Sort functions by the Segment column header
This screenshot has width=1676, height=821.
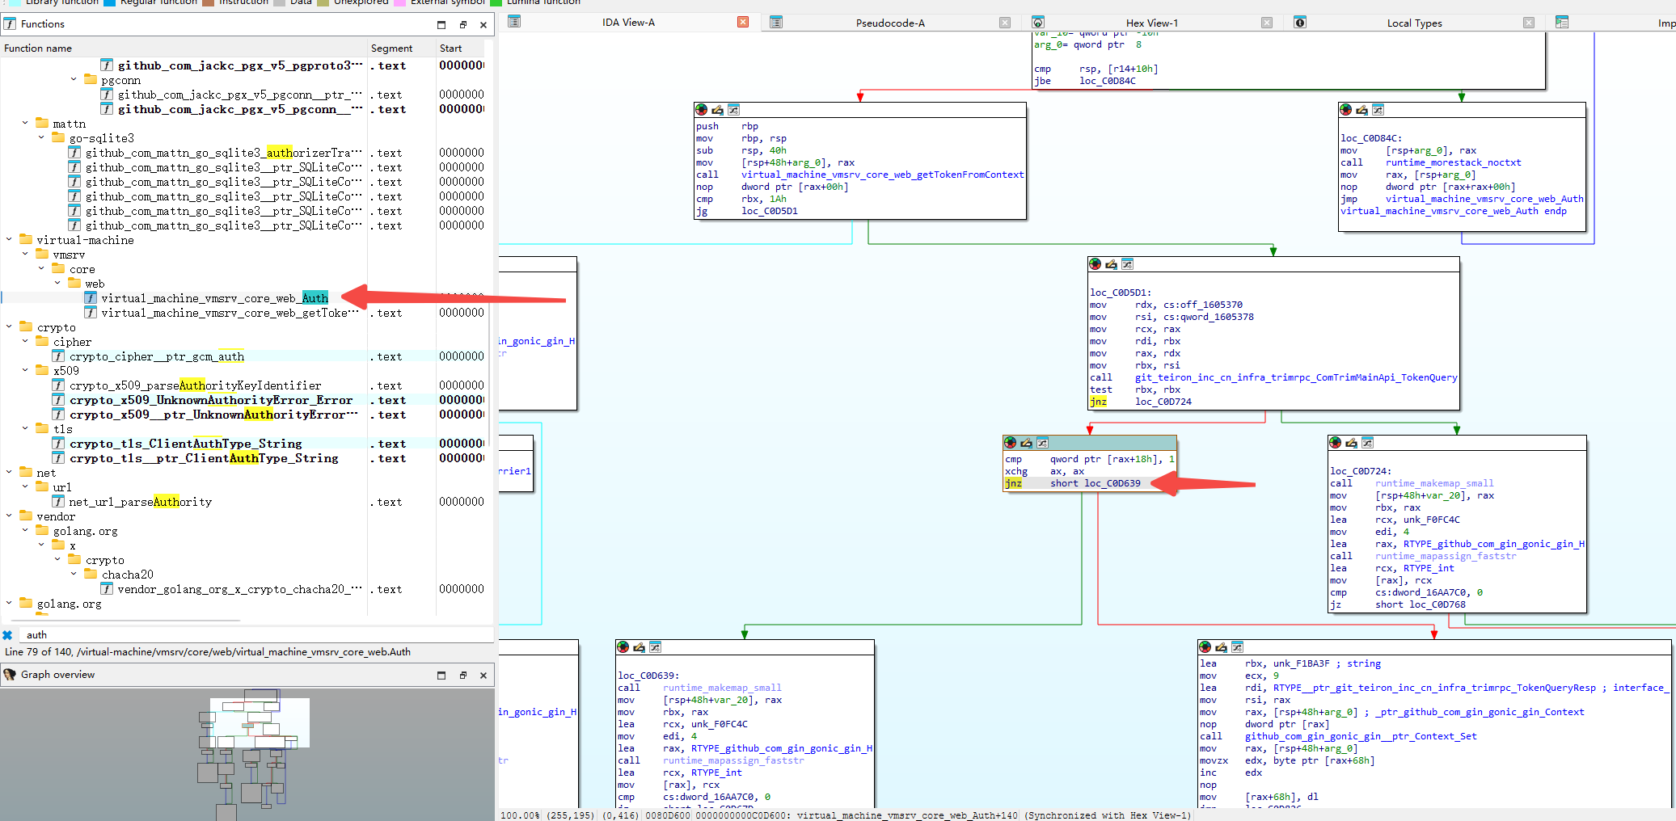click(x=391, y=48)
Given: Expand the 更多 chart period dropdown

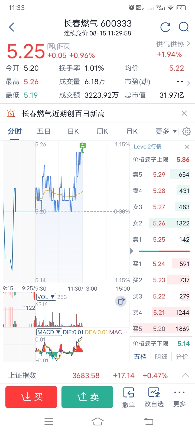Looking at the screenshot, I should (166, 132).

• _TASK PROMPT_:
The copy must match the listing above exactly but contain no pictures.

• _TASK ANSWER_:
Sort functions by the Segment column header
This screenshot has width=1676, height=821.
click(x=391, y=48)
Given: Expand the 更多 chart period dropdown

Looking at the screenshot, I should (166, 132).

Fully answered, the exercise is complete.